Text segment —
┄┄┄┄┄┄┄┄┄┄

What’s new
The artwork Haunted Waters by Nonhuman Nonsense is now on display at the Rian Design Museum (Sweden). The installation invites visitors to the Haunted Waters Bar, a growing collection of contaminated waters submitted by activists, scientists, and citizens from around the world. Each sample carries its own “spirits”, invisible chemicals that haunt our ecosystems and bodies.
Developed during a SciArt residency at the Joint Research Centre (JRC) in 2023–24, the project was created in collaboration with JRC scientist Caterina Cacciatori, whose work at the Water Quality Lab in Ispra focuses on monitoring chemical contamination. Together, they explore how science and art can reveal, and re-enchant, our relationship with the planet’s most essential element: water.
About the exhibition
Haunted Waters invites visitors to explore a growing collection of contaminated waters from around the world, each carrying invisible “spirits” of chemicals and stories. The installation functions as a Haunted Waters Bar, where water samples collected by activists, scientists, and citizens are paired with narratives that reveal histories of pollution, industrial decisions, and ecological struggles. Through interactive workshops, visualisations, and storytelling, the project encourages participants to engage with the chemical, social, and spiritual dimensions of water, highlighting its entanglement with human and nonhuman worlds alike.
About the artists
Nonhuman Nonsense is a research-driven art and design collective working in the realm of social dreaming and world-making. Their projects engage with the nonhuman — animals, objects, ecology, technology, and the spectres between and beyond categories. Embracing “nonsense” as an antidote to common sense, the collective creates paradoxical scenarios that explore ethical and metaphysical layers of our relationship with the world. Projects take many forms, including interactive installations, workshops, short films, public sculptures, campaigns, chatbots, and books. The core team consists of Leo Fidjeland, Linnea Våglund, and Filips Staņislavskis, based in Riga, Malmö, and Dharamshala, often collaborating with scientists, researchers, and friends.

┄┄┄┄┄┄┄┄┄┄

Data segment —
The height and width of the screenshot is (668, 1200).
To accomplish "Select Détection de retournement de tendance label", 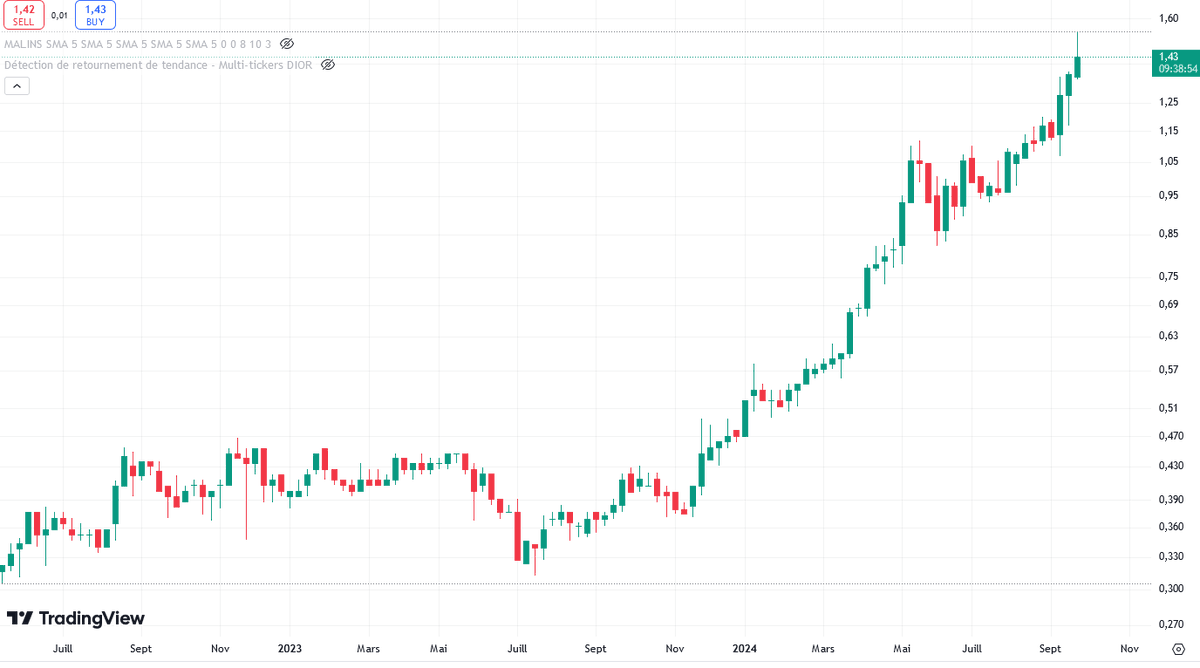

┄┄┄┄┄┄┄┄┄┄

Tasks to carry out —
1: Please list every form that Nonhuman Nonsense projects take, according to the Haunted Waters text.
2: Answer these questions from the Haunted Waters text:
(a) At which museum is the artwork now on display?
(b) Which JRC scientist collaborated on the project?
(c) In which places is the collective's core team based?
3: Transcribe the passage of the Haunted Waters text starting at "Developed during a" and ending at "essential element: water.".

Answers to the exercise —
1:
- interactive installations
- workshops
- short films
- public sculptures
- campaigns
- chatbots
- books

2:
(a) The Rian Design Museum (Sweden).
(b) Caterina Cacciatori.
(c) Riga, Malmö, and Dharamshala.

3:
Developed during a SciArt residency at the Joint Research Centre (JRC) in 2023–24, the project was created in collaboration with JRC scientist Caterina Cacciatori, whose work at the Water Quality Lab in Ispra focuses on monitoring chemical contamination. Together, they explore how science and art can reveal, and re-enchant, our relationship with the planet’s most essential element: water.